Description of the task: Please copy the data below exactly; none of the pictures in it belong in the copy.

-------- Material shown --------

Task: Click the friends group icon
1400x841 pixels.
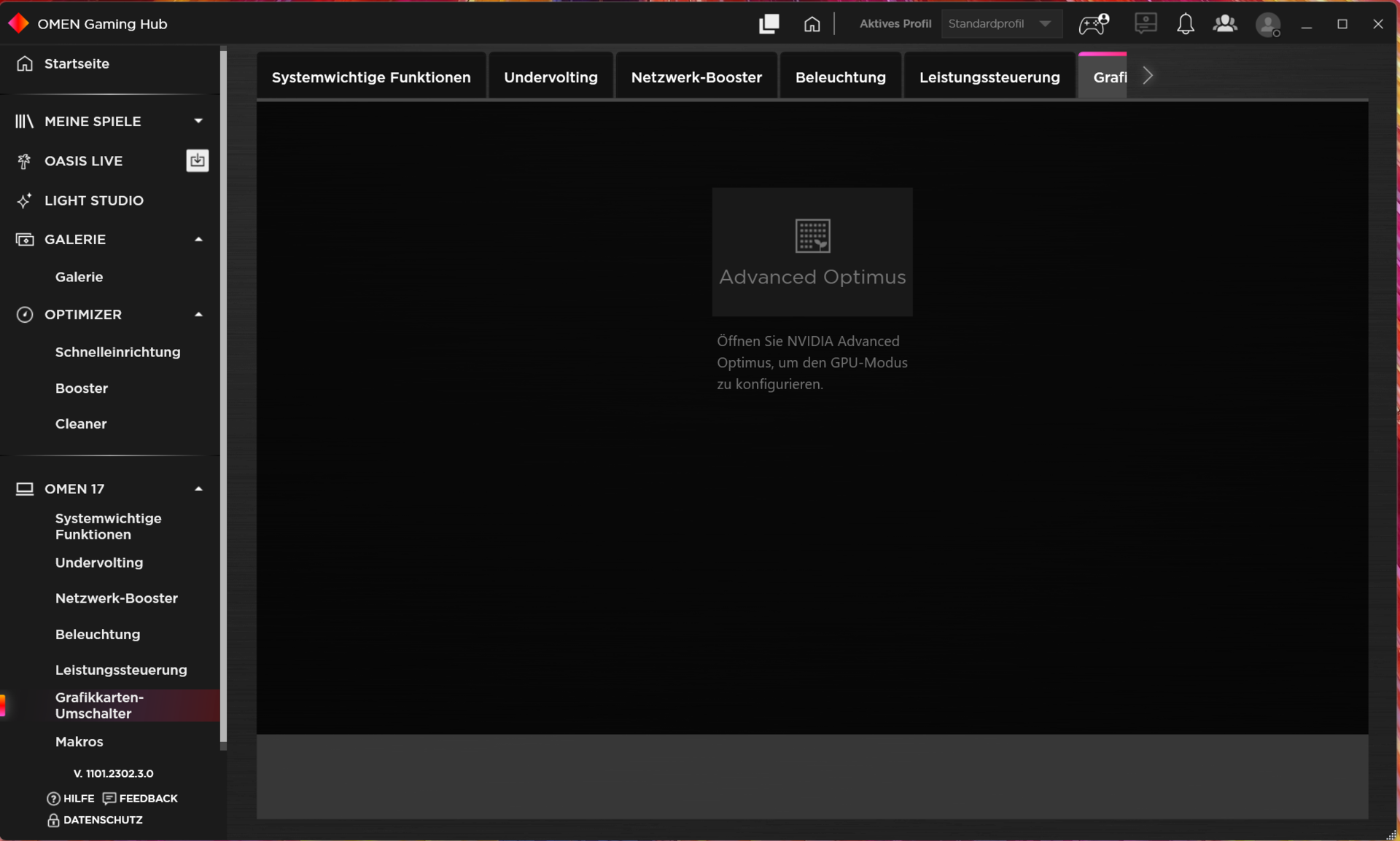Action: point(1224,24)
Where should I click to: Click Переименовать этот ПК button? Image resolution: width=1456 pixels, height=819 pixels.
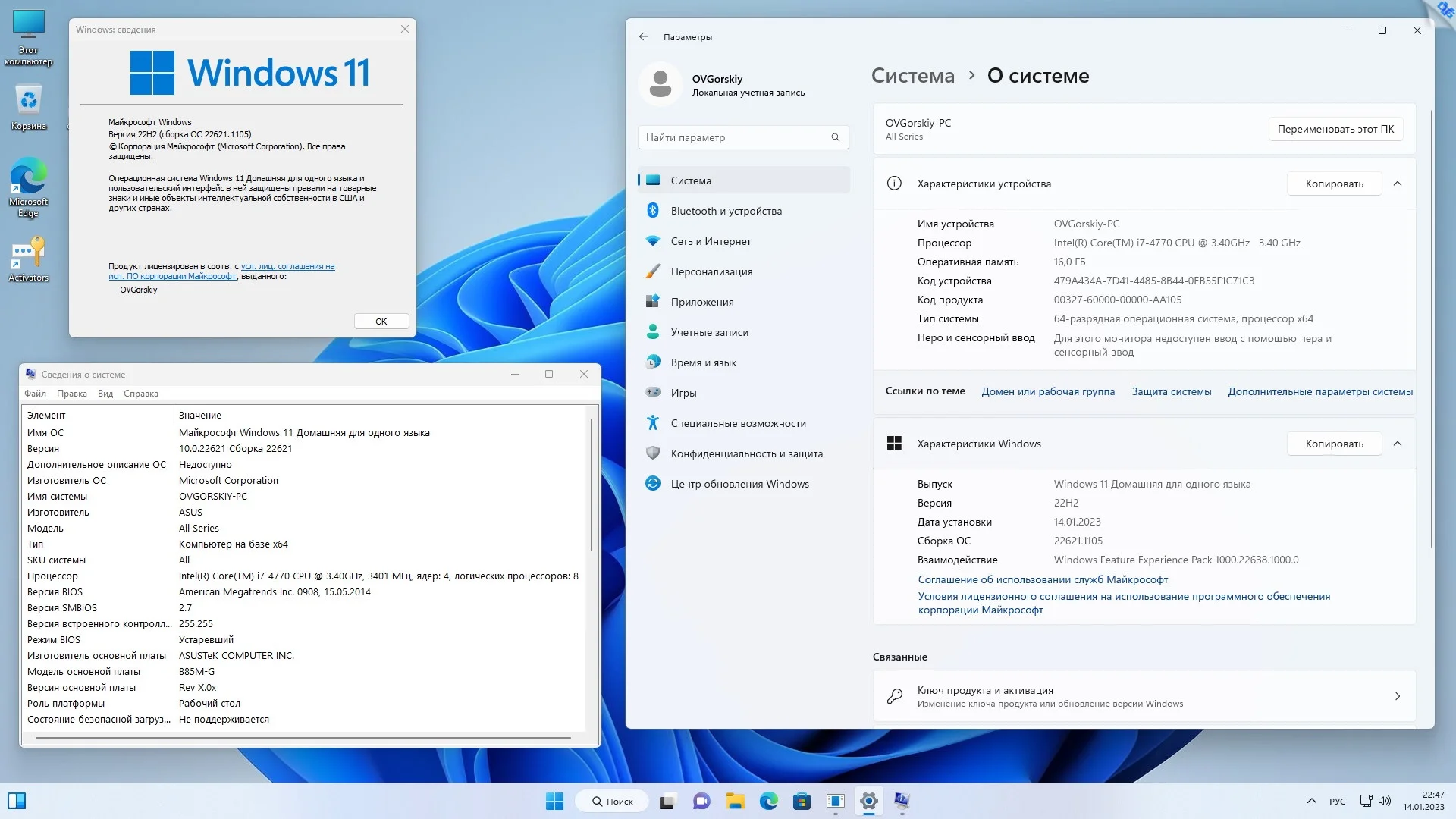1335,129
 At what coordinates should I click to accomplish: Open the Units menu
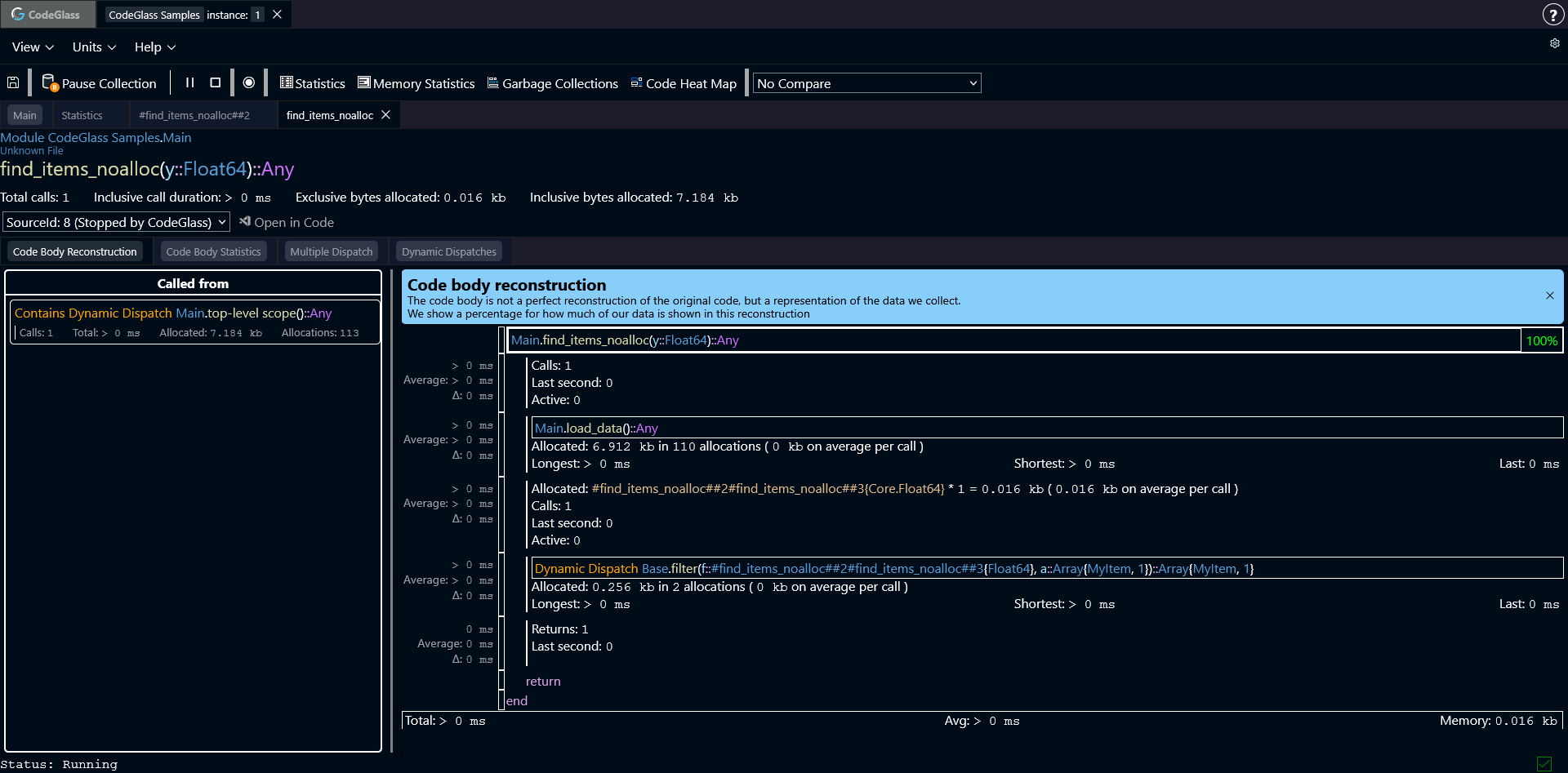point(93,47)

--------

Answer for the task:
Task: Click the friends group icon
1400x841 pixels.
Action: point(1224,24)
Where should I click to: Click Переименовать этот ПК button? Image resolution: width=1456 pixels, height=819 pixels.
1335,129
 At what coordinates should I click to accomplish: Open the Units menu
point(93,47)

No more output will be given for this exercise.